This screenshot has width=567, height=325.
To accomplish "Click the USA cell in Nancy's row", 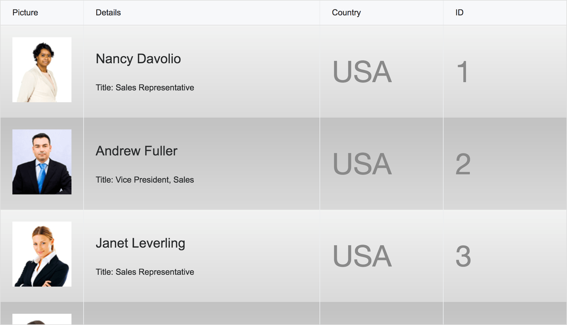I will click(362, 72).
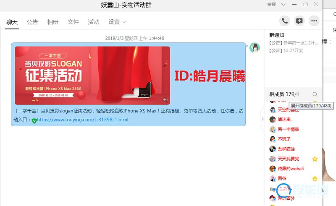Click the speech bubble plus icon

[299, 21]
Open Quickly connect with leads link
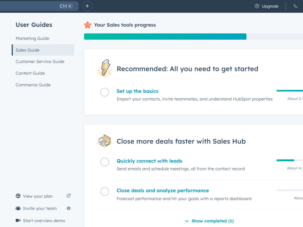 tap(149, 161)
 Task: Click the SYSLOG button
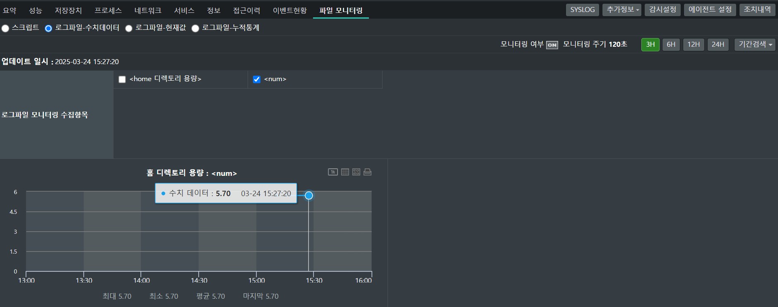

---

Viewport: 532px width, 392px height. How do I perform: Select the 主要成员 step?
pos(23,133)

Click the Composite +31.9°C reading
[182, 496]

--

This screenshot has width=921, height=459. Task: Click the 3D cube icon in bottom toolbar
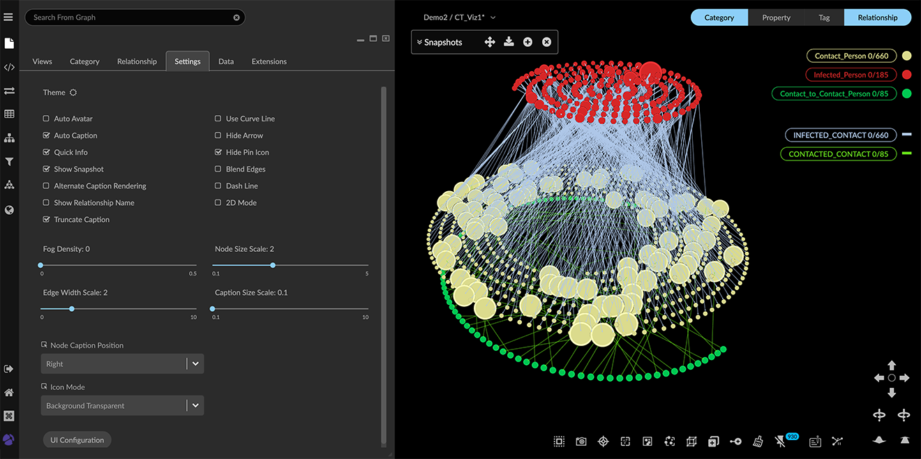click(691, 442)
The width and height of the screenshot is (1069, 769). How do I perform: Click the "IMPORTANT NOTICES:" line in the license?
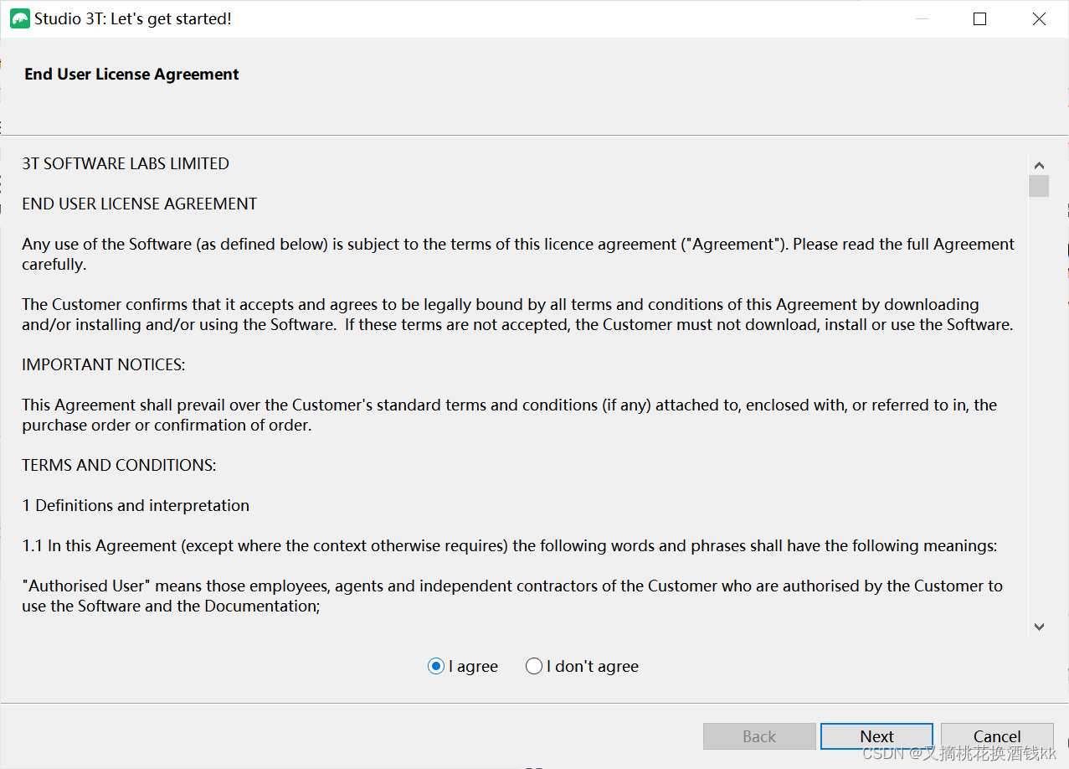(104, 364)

§ **Your goal**
The stretch to restate runs from the line above containing "Open Quickly connect with leads link" through the line containing "Task: Click the SYSLOG button". Copy it word for word, ends included, without pictures.

§ **Solved problem**
Open Quickly connect with leads link
 tap(149, 161)
 Task: Click the SYSLOG button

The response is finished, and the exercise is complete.